───── Entries shown

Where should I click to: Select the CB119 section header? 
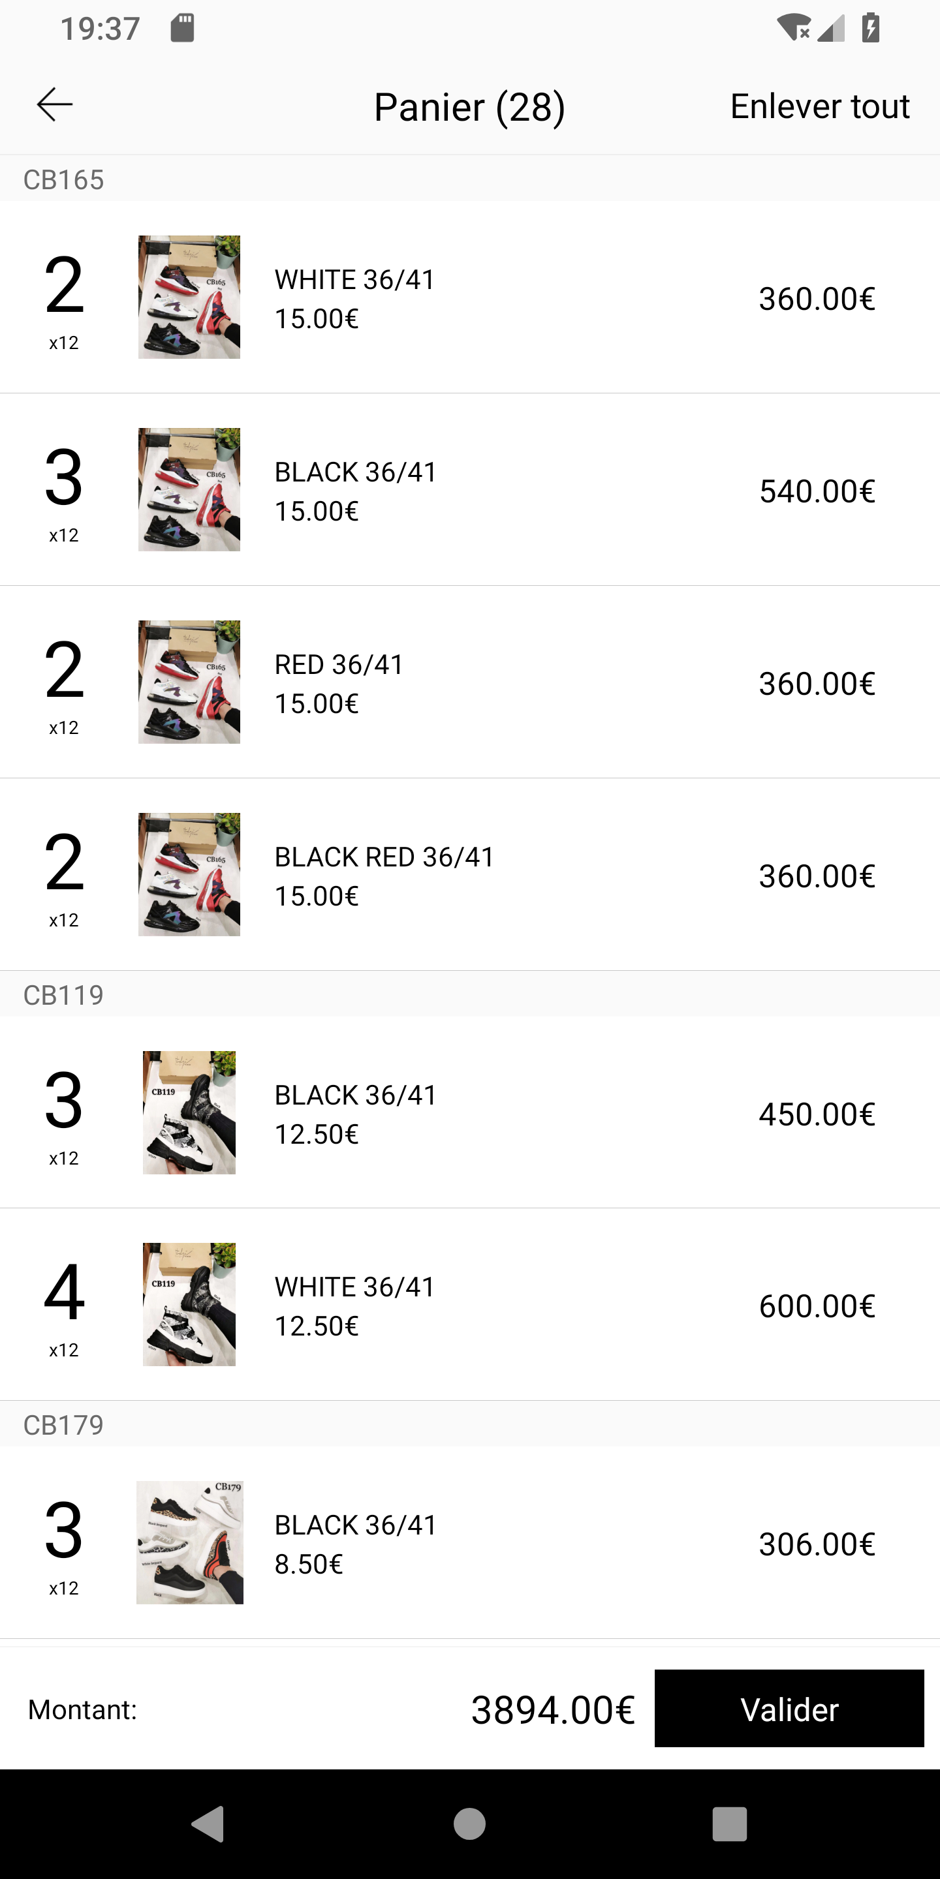(x=63, y=995)

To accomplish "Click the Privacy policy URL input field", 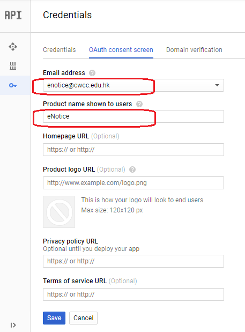I will pos(133,261).
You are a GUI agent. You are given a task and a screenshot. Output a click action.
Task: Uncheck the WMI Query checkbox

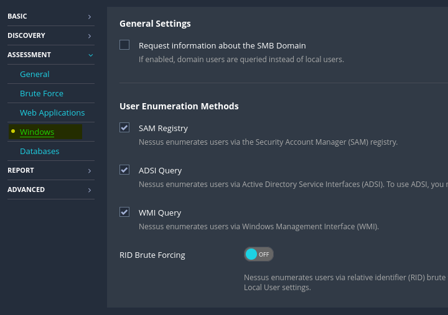click(124, 212)
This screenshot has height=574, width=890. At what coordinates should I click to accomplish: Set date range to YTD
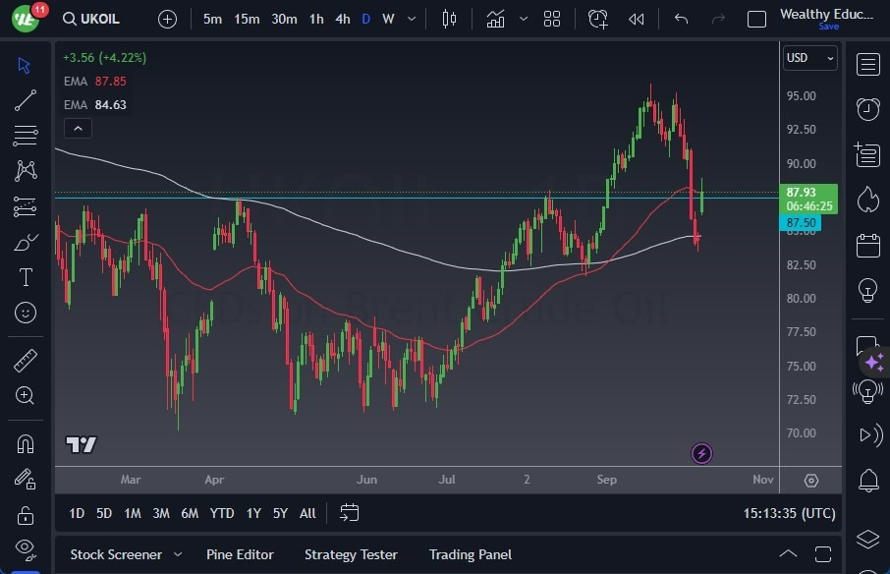tap(222, 513)
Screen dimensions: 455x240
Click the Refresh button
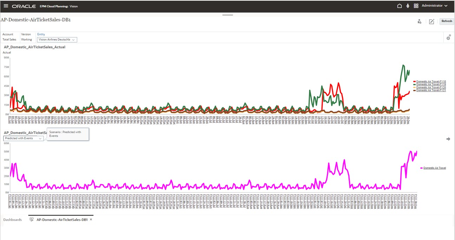tap(446, 21)
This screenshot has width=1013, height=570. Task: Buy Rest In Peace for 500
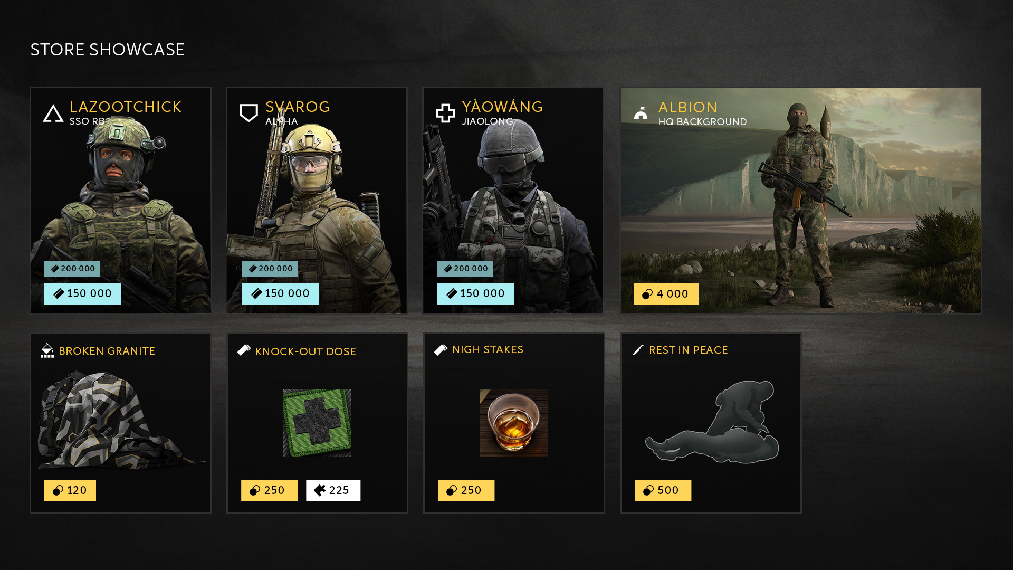tap(663, 490)
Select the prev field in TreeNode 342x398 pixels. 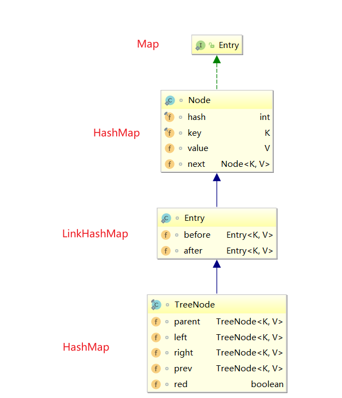(217, 369)
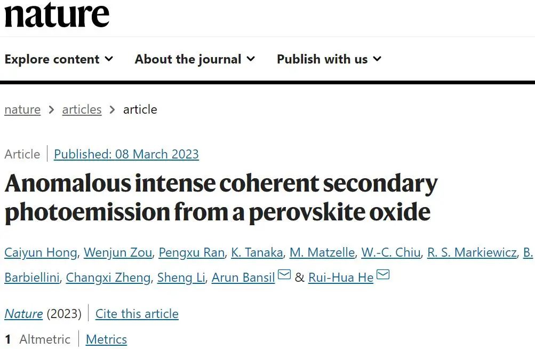View the article Metrics link

[106, 339]
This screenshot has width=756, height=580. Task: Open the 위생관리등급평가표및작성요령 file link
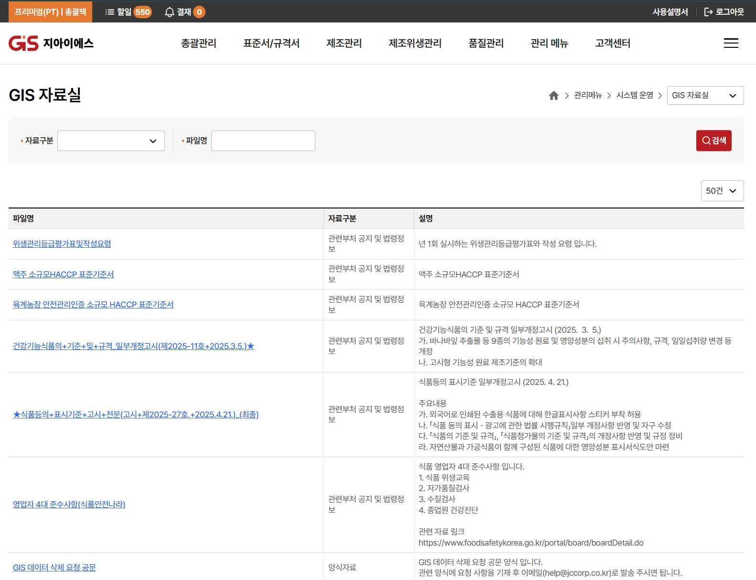pos(62,244)
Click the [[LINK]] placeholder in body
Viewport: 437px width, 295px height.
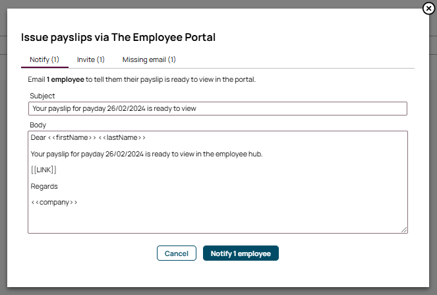click(44, 170)
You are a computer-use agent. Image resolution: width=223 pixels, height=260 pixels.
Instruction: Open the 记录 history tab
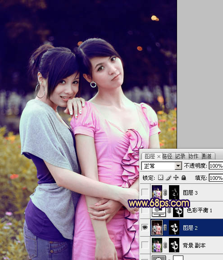click(180, 156)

──────────

Without the pictures, reproduce each line from the one containing "Viewport: 437px width, 295px height." through the last line of the material above, both of those lines included.

Your solution:
Viewport: 437px width, 295px height.
click(44, 170)
You are a computer-use agent. Image resolution: width=223 pixels, height=260 pixels.
Instruction: Open the 记录 history tab
click(180, 156)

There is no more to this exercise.